A cross-continental architecture studio with solutions for Harare’s informal traders

The architects behind Studio [D] Tale propose a set of innovative designs to improve life for informal traders in African cities.

In many African cities urban crossroads are a hub of informal activity. It’s not unusual to find city residents shopping there for snacks, groceries, mobile phone credit, leather shoes, clothes and even stranger items such as tombstones and four-poster beds

London, Cape Town and Harare-based design studio Studio [D] Tale (whose name is pronounced Studio Detail and is inspired by their profession’s preoccupation with detail drawing), has noticed that the environment where this trade takes place has only evolved due to the resourcefulness of the vendors themselves, instead of any intentional urban planning or consideration by an architect.
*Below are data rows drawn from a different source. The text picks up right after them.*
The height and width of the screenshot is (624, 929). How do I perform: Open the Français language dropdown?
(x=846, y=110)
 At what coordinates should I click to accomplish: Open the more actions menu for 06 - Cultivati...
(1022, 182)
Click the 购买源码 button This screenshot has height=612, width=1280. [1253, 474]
As a result many of the street vendors have no access to water, sanitation or electricity. Studio [D] Tale has developed some innovative designs to change this.
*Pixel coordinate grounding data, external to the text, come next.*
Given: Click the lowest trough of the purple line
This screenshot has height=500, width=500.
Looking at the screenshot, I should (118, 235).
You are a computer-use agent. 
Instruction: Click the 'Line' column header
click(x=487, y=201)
“Design is problem solving,” says co-founder Maxwell Mutanda, “but the solution is not always a building.”

Studio [D] Tale recent work has focussed on designing ways to provide informal traders in African cities with low-cost solutions to their basic need for sanitation, shelter and energy. Their Crossroads project looks at the needs of informal vendors in Harare.

The two founders, Safia Qureshi and Maxwell Mutanda, met while studying at the Bartlett School of Architecture UCL in London. Qureshi is based in their London studio while Mutanda moves between a small studio in Cape Town and their research sites in Harare, where he was born and raised.

Studio [D] Tale use the city of Harare “as an incubator of innovative design that we hope can be exported throughout the continent”, says Mutanda.

In Zimbabwe 46 per cent of the economy is made up of informal trade, significantly more than the 17 per cent in South Africa and 13 per cent in Malawi.

“After the financial crisis and with the rise of developing countries on the global economic field we are really excited by the opportunities presented by ‘new’ cities here in Africa. Few places outside of China and the Gulf States like the UAE are experiencing such rapid change,” says Mutanda. “We are drawn to work that doesn’t neglect the large percentage of the population. Therefore we are keen to do more socially conscious projects.”

The five design solutions that Studio [D] Tale has conceived for Harare’s low-income market place traders are: a brise soleil and rainwater-collecting umbrella, composting toilets, pallet flooring, simple washbasins and standardised display units.

These solutions provide the crossroads traders with access to clean water, sanitation and renewable energy.

Most street vendors have created some sort of shading using tarpaulins of branded umbrellas provided by big corporations such as Coca-Cola and PepsiCo. Studio [D] Tale has designed an inverted umbrella that is valuable to the user in sunshine or rain. In wet weather the umbrella catches the rainwater, which can then be used to tend crops planted  by the roadside or be treated with readily available water purifiers. The umbrella’s additional beneficial feature is photovoltaic solar cells that allow the vendors to generate electricity for themselves.

“The umbrella is one of the most expensive solutions we are proposing,” says Mutanda. “However, I think it is important to show that what one considers as disadvantages of selling out in the open – the sun and the rain – can actually be harnessed to the end-user’s advantage.”

The studio has also been working on a design for a waterless, composting toilet to provide vendors who are not linked to the municipal grid with sanitary facilities.

Studio [D] Tale also proposes that street vendors use Euro pallets as flooring as Harare’s roadsides are often unpaved. The spaces between the wooden boards can be planted with indigenous grasses. Pre-fabricated, open-ended boxes can be used to create the walls of a customised stall.

“Our shelving unit is seen as a complement to their existing display units,” says Mutanda. “Chalkboard paint is applied to areas of our units so that the vendors can display prices or list specials as you would find in any supermarket.”

The last of Mutanda’s solutions for vendors is a portable basin made from a bucket and plastic dish to give the vendors somewhere to wash their hands and their goods. The basin has been designed to be made out of easily available components, so that vendors can build their own. Wastewater can be collected from the sink and reused in the gardens or flooring panel grasses of the vendors.

The designs are all open-source and have been prototyped with readily available materials to ensure low manufacturing and improvement costs to the users. Not dissimilar to the rafia stall designed for the informal markets in Ghana by New York-based design studio noCOLOUR.

Five vendors in Harare are currently using Studio [D] Tale’s prototypes. After a three-month trial period, the studio hopes to roll out their designs to additional users.

Studio [D] Tale has been selected to take part in the inaugural Chicago Architecture Biennale in October 2015, North America’s largest international survey of contemporary architecture. The work that Studio [D] Tale will exhibit at will address the need for design with an emphasis on social change.

Later this month the Crossroads project by Studio [D] Tale will be exhibited as part of the Africa exhibition at the Louisiana Museum of Modern Art in Copenhagen, running from 25 June to 25 October 2015.